Almas gemelas
Setiembre de 1986. Ella llegaba a aquel lugar donde se refugiaban los cubanos; una inmensidad totalmente desconocida y diferente en comparación con su ciudad natal. Acompañada de su familia, C. pisó tierras estadounidenses por primera vez.
Noviembre de 1996. Él partía rumbo al primer mundo, hacia aquella fascinante ciudad de M., sin saber que, entre esas calles, se encontraría con la persona que cambiaría su vida para siempre.

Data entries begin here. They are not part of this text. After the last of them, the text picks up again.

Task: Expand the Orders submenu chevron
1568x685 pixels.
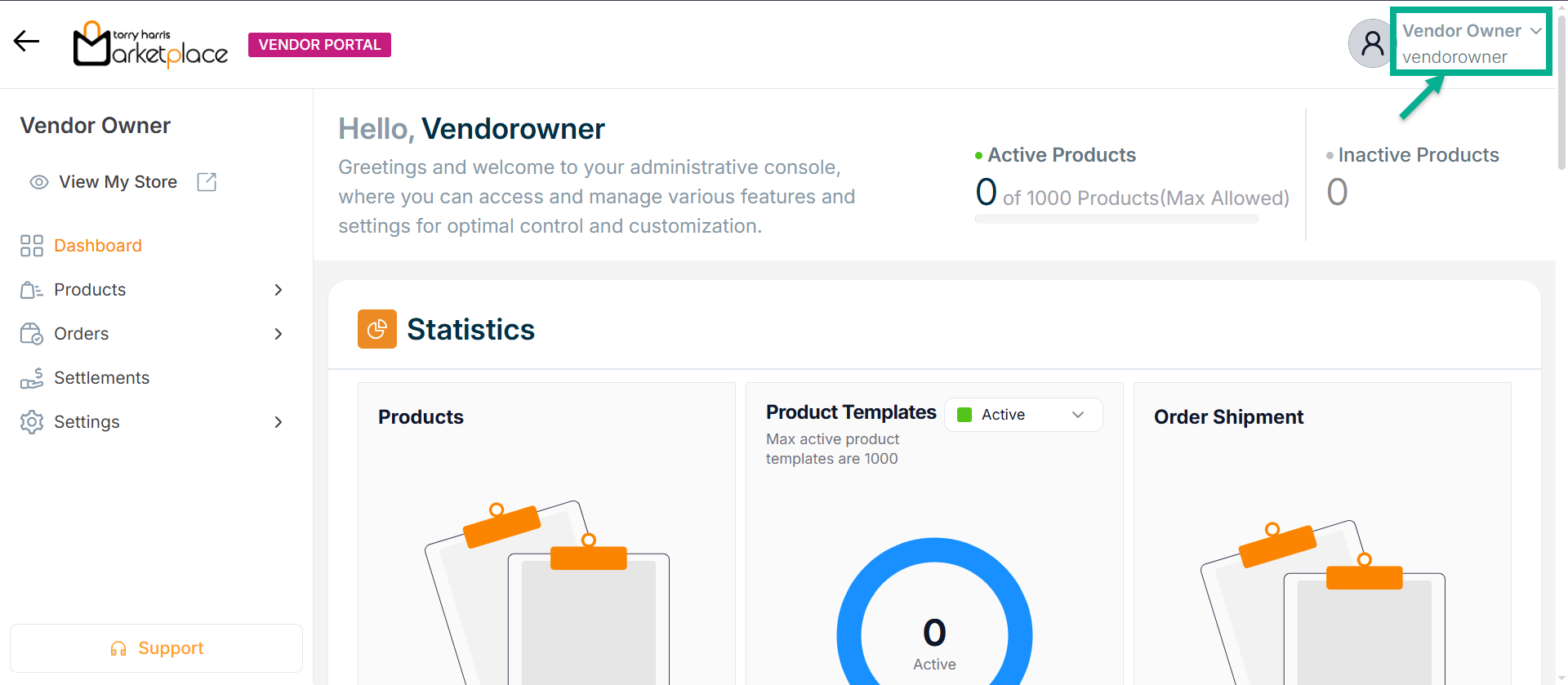Action: 278,334
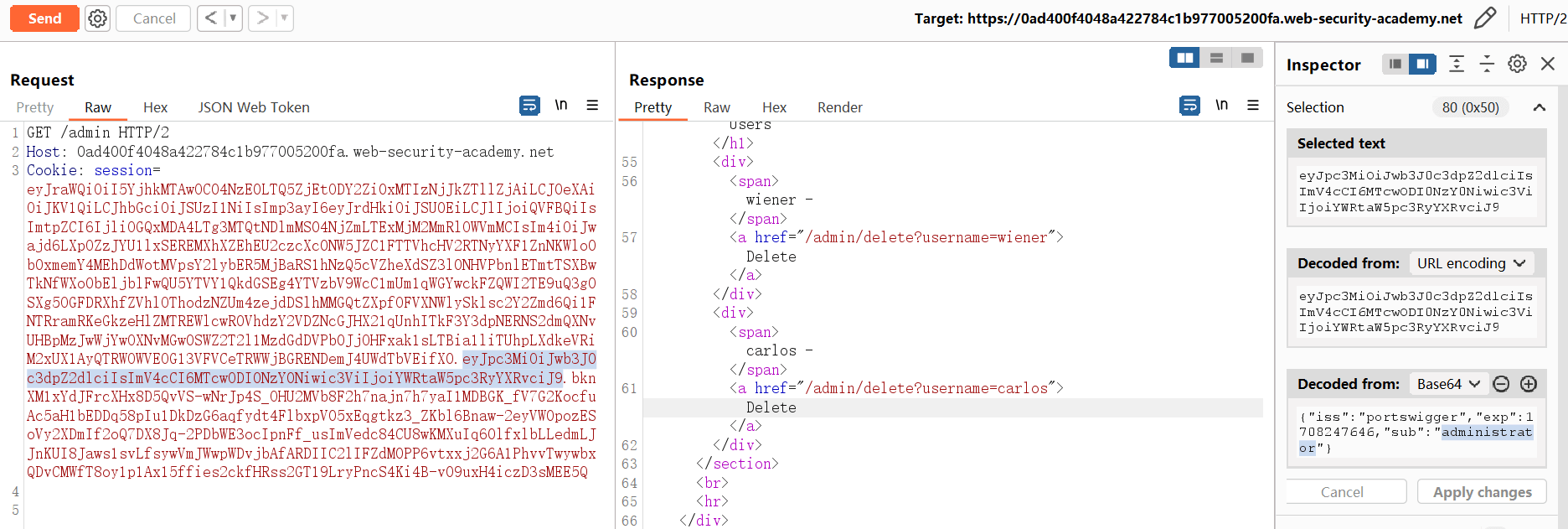Open the Base64 decoding dropdown
This screenshot has height=529, width=1568.
pyautogui.click(x=1448, y=384)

K. se llamaba el lugar que los juntaría.
Empezaron las clases.
Ella ya estaba acostumbrada al sistema norteamericano, sabía cómo funcionaban las cosas, cómo se manejaban entre las personas, tenía su grupo de amigos, era “una gringa más”.
Él, en cambio, no tenía idea de qué se trataba todo aquello. Todo era una novedad: los edificios, los autos, las casas, la gente, el idioma, la comida, incluso el sistema educativo. Tuvo que lidiar con todo eso para poder adaptarse. De a poco, mientras enfrentaba los obstáculos que la vida le ponía para crecer, fue encontrando su lugar. Así, más integrado en esa cultura, se abrió a conocer gente, a hacer amigos, a integrar un equipo de fútbol. Incluso, abrió su corazón para enamorarse de la futura madre de sus hijos.

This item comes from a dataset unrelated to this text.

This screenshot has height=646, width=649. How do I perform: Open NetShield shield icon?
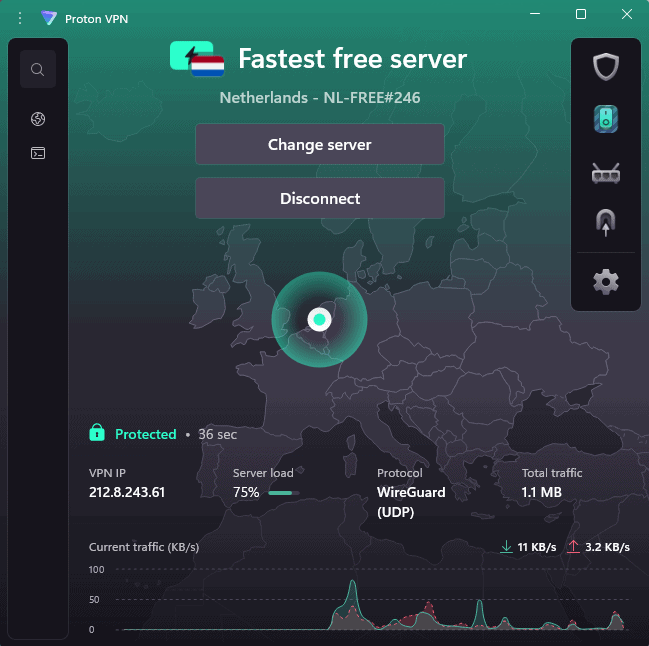605,68
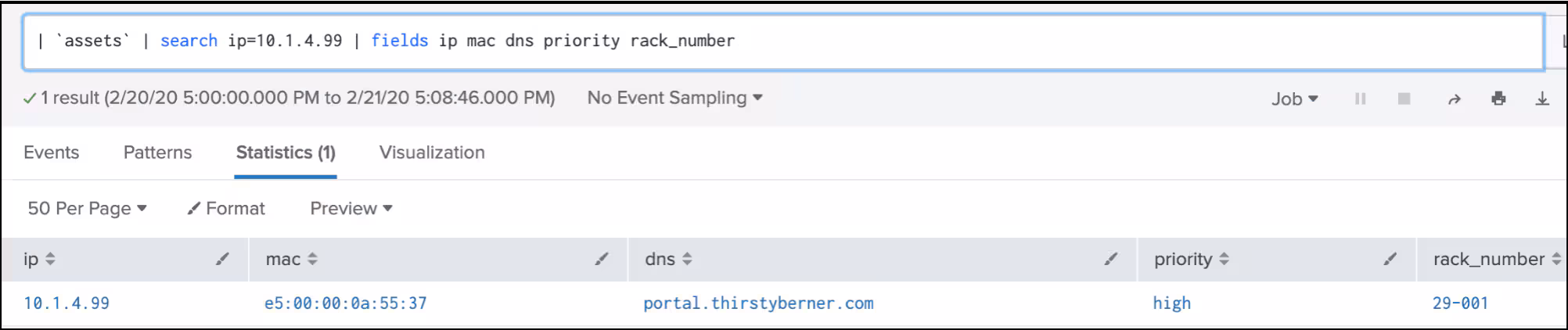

Un día, pues, dos adolescentes de 17 años se conocieron.
La chica jugaba al voleibol con la camiseta número 23, que coincidía con la fecha de cumpleaños de él. Ella cumplía el 14, y ese era, casualmente, el número favorito del muchacho. Un 6 de enero se pusieron de novios y, desde entonces, nunca más se separaron. Error: nunca más se distanciaron.
Noviembre de 1998. Él tuvo que regresar a su país, mientras que ella permaneció en EE.UU. para continuar con sus estudios. Pero, como dicen por ahí, “el amor es más fuerte”.

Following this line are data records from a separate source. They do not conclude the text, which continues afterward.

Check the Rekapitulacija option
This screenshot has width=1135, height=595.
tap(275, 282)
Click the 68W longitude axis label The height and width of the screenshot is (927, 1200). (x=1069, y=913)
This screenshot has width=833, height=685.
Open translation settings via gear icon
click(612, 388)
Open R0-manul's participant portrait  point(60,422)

Mantuvieron la relación a distancia más larga que he vivenciado: ocho años de amor separados por miles de kilómetros. A pesar de todo, lograron atravesar, saltar y tropezarse con todas las piedras del camino para, finalmente, reencontrarse. Noches en vela chateando, escribiéndose mails; pasaron por toda la era de las telecomunicaciones. Ellos sí pueden contar sobre los chats, MSN, Skype, SMS, llamadas de larga distancia y un largo etcétera. Expertos en el tema. Pero sin todo eso, su amor hubiera quedado en largas cartas escritas a mano, como en los viejos tiempos. Y no pongo en duda que habría funcionado igual.
Luego de tanto tiempo separados, viéndose dos o tres veces al año, él se graduó y decidieron casarse.
Octubre de 2007. Para sellar su inmenso amor, eligieron casarse en dos países: el de él y el de ella. Civil y fiesta en M.; iglesia y fiesta en Q.
Desde entonces, emprendieron juntos un nuevo camino, lejos, por primera vez en la misma ciudad. Solos ante un mundo (casi) desconocido, con muchas batallas por delante (unas más fáciles, otras no tanto). Pero lo único que los salvó, lo que los sostuvo y los hizo crecer para formar una familia llena de luz, fue su amor.
Noviembre de 2008. Nació un ángel en persona, A.
Un ser de luz que, con solo escuchar su risa, te llena el alma y te hace llorar. Una criatura tan hermosa que haría feliz a cualquier persona que estuviera con ella. Sí, esta fue su primera hija. No podía esperarse menos de un amor tan fuerte y hermoso. Evidentemente, nacería una niña pura, mágica y angelical.
Julio de 2012. Vino al mundo su segundo hijo, B.
Su nombre, de origen hebreo, representa la fuerza y la virtud. Es un príncipe azul, travieso, varonil, torpe, pero lleno de risas, dulzura y una sana picardía. Al igual que su hermana, es capaz de sacarte una sonrisa con una simple mirada de luz. Un hombrecito bañado en bendiciones.
Dos hijos, su casita, sus trabajos, naturaleza, amor… mucho, mucho amor.
Es lo único que necesita esta hermosa familia para seguir adelante, llenando de luz su entorno y haciéndolo vibrar con alegría.